Not only from an unstable marriage but even from that which we have no real choice to run from, a health diagnosis, the pain of a wayward child, being a caregiver to an elderly parent or deep grief that hounds us. Life doesn’t always afford us the luxury of packing up and picking a new one, in fact, rarely is that an option.
Paul knew this well, as he sat in prison writing to the church at Ephesus. But he gives us a beautiful example of how to remain in the hard circumstance. He didn’t just grin and bear it. Far from it!
1). HE ASKED OTHERS TO PRAY FOR HIM.
In Ephesians 6:19, he asks the believers in Ephesus for prayer, not for his release, but for his boldness as he stays.
2). HE TOOK HIS EYES OFF HIMSELF.
It’s easy to send out pity-party invitations when we feel stuck in a staying situation of hard enduring. But not Paul. He writes this bold letter to the Ephesians to sharpen them, and in verse 22 of chapter 6 he tells them he is sending his buddy, Tychicus, for the purpose of encouraging them. Surely, he was encouraged as he took his eyes off his situation, and instead looked to encourage others in their needs.
3). HE FOCUSED ON GOD’S PLAN IN THE SITUATION.
Why might the Lord have me here in this season? Nothing is in vain in the Lord’s economy, so there is a purpose in and for every season under heaven. Paul knows the Lord can use *even this* for His glory. So rather than looking at his own desire to run from the circumstance, he looks to boldly proclaim the mystery of the gospel right there in the middle of that hard place.
My husband and I eventually got to the place of looking towards God’s purpose, praying for God’s will, and seeking to please the Lord with our marriage. By His grace alone, we recently celebrated 21 years of marriage. But hard circumstances don’t always end that way, yet regardless of the ending, the purpose is always for us to grow in our walk with the Lord and know Him better.

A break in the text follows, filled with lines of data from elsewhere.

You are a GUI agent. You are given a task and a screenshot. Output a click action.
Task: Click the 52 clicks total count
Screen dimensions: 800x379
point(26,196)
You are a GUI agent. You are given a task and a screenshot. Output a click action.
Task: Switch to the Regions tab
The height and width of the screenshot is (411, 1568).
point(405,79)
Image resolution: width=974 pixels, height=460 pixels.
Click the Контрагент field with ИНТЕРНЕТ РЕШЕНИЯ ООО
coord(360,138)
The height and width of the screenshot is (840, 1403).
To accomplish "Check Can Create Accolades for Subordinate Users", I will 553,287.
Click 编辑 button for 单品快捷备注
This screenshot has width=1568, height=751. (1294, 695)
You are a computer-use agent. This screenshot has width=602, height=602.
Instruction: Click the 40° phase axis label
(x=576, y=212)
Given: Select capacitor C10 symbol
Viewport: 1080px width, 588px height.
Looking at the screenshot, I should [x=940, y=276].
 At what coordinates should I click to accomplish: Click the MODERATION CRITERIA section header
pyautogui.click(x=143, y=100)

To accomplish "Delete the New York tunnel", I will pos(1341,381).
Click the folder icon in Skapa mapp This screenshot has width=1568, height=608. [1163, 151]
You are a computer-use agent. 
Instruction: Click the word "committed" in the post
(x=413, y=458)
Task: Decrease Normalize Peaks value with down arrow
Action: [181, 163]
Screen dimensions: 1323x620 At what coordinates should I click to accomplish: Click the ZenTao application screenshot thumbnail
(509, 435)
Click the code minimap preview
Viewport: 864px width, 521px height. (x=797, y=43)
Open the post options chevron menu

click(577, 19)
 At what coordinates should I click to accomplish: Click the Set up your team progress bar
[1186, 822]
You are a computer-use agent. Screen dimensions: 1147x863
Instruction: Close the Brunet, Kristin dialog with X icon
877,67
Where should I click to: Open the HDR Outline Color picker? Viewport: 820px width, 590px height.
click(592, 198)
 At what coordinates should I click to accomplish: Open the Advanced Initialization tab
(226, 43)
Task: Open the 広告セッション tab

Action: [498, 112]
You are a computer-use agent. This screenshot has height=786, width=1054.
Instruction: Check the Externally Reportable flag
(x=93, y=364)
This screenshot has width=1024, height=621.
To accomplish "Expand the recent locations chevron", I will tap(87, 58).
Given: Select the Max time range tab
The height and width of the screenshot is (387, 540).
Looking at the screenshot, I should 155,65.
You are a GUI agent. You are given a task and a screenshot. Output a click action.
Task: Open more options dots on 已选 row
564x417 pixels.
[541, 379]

When we follow Paul’s example, the ending always works together for the good of those called according to His purpose (Romans 8:28), whether we see it here or in Glory.
How might we then be like Paul, in the inevitable hard places we find ourselves?
Who have you asked to pray for you while in your trial?
Is our focus on the problem, the pain, and the circumstance?
Or is it on seeking what God’s good purpose might be, and how we can be a light for those around us right where we are?